Key in the whole listing below again, keeping every word as it is.

Content starts

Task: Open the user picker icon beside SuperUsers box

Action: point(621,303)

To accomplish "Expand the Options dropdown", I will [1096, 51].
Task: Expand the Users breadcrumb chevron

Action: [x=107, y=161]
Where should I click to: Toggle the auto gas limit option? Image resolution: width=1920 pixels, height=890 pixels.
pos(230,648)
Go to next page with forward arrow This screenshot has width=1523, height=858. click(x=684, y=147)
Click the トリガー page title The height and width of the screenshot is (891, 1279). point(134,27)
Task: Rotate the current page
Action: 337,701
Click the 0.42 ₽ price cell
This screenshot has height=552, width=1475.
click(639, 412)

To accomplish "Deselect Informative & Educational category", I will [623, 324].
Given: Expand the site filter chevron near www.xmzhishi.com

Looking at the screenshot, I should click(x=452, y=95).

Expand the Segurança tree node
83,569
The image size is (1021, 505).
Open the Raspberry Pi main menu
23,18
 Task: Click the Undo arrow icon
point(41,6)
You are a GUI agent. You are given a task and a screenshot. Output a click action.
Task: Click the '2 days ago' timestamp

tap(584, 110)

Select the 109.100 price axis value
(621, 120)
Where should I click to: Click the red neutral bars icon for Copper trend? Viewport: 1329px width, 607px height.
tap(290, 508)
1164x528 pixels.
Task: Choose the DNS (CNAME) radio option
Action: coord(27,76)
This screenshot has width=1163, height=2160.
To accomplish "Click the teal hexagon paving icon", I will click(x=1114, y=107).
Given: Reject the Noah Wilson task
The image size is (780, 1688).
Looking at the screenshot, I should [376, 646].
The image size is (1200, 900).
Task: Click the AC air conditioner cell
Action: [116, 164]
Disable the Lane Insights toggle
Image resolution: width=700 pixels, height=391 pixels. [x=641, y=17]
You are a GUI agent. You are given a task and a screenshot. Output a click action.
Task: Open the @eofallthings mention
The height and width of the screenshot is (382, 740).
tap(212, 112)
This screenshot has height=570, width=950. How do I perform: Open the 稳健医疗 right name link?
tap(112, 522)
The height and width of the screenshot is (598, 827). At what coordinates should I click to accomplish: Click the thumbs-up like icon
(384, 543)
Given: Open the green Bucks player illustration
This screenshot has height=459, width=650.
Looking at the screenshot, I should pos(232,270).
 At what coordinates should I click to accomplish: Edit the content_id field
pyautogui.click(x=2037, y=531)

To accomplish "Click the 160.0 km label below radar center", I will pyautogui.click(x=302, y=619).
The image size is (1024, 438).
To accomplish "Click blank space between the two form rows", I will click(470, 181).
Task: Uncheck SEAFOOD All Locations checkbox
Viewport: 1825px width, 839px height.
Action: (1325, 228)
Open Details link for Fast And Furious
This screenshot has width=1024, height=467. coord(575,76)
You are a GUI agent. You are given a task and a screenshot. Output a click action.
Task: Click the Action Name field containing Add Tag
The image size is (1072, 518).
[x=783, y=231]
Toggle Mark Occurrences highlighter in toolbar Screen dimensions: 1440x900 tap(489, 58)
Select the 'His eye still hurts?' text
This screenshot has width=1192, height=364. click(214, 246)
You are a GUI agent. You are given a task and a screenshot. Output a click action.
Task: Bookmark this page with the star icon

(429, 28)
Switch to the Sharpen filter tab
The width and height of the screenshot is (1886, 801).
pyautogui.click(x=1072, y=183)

Content ends

• [RESPONSE AREA]:
Task: Open the user picker icon beside SuperUsers box

Action: point(621,303)

To accomplish "Expand the Options dropdown", I will [1096, 51].
Task: Expand the Users breadcrumb chevron

Action: [x=107, y=161]
Where should I click to: Toggle the auto gas limit option? Image resolution: width=1920 pixels, height=890 pixels.
pos(230,648)
Go to next page with forward arrow This screenshot has width=1523, height=858. click(x=684, y=147)
Click the トリガー page title The height and width of the screenshot is (891, 1279). point(134,27)
Task: Rotate the current page
Action: 337,701
Click the 0.42 ₽ price cell
This screenshot has height=552, width=1475.
click(639, 412)

To accomplish "Deselect Informative & Educational category", I will [623, 324].
Given: Expand the site filter chevron near www.xmzhishi.com

Looking at the screenshot, I should click(x=452, y=95).

Expand the Segurança tree node
83,569
The image size is (1021, 505).
Open the Raspberry Pi main menu
23,18
 Task: Click the Undo arrow icon
point(41,6)
You are a GUI agent. You are given a task and a screenshot. Output a click action.
Task: Click the '2 days ago' timestamp

tap(584, 110)

Select the 109.100 price axis value
(621, 120)
Where should I click to: Click the red neutral bars icon for Copper trend? Viewport: 1329px width, 607px height.
tap(290, 508)
1164x528 pixels.
Task: Choose the DNS (CNAME) radio option
Action: coord(27,76)
This screenshot has width=1163, height=2160.
To accomplish "Click the teal hexagon paving icon", I will click(x=1114, y=107).
Given: Reject the Noah Wilson task
The image size is (780, 1688).
Looking at the screenshot, I should [376, 646].
The image size is (1200, 900).
Task: Click the AC air conditioner cell
Action: [116, 164]
Disable the Lane Insights toggle
Image resolution: width=700 pixels, height=391 pixels. [x=641, y=17]
You are a GUI agent. You are given a task and a screenshot. Output a click action.
Task: Open the @eofallthings mention
The height and width of the screenshot is (382, 740).
tap(212, 112)
This screenshot has height=570, width=950. How do I perform: Open the 稳健医疗 right name link?
tap(112, 522)
The height and width of the screenshot is (598, 827). At what coordinates should I click to accomplish: Click the thumbs-up like icon
(384, 543)
Given: Open the green Bucks player illustration
This screenshot has height=459, width=650.
Looking at the screenshot, I should pos(232,270).
 At what coordinates should I click to accomplish: Edit the content_id field
pyautogui.click(x=2037, y=531)

To accomplish "Click the 160.0 km label below radar center", I will pyautogui.click(x=302, y=619).
The image size is (1024, 438).
To accomplish "Click blank space between the two form rows", I will click(470, 181).
Task: Uncheck SEAFOOD All Locations checkbox
Viewport: 1825px width, 839px height.
Action: (1325, 228)
Open Details link for Fast And Furious
This screenshot has width=1024, height=467. coord(575,76)
You are a GUI agent. You are given a task and a screenshot. Output a click action.
Task: Click the Action Name field containing Add Tag
The image size is (1072, 518).
[x=783, y=231]
Toggle Mark Occurrences highlighter in toolbar Screen dimensions: 1440x900 tap(489, 58)
Select the 'His eye still hurts?' text
This screenshot has width=1192, height=364. click(214, 246)
You are a GUI agent. You are given a task and a screenshot. Output a click action.
Task: Bookmark this page with the star icon

(429, 28)
Switch to the Sharpen filter tab
The width and height of the screenshot is (1886, 801).
pyautogui.click(x=1072, y=183)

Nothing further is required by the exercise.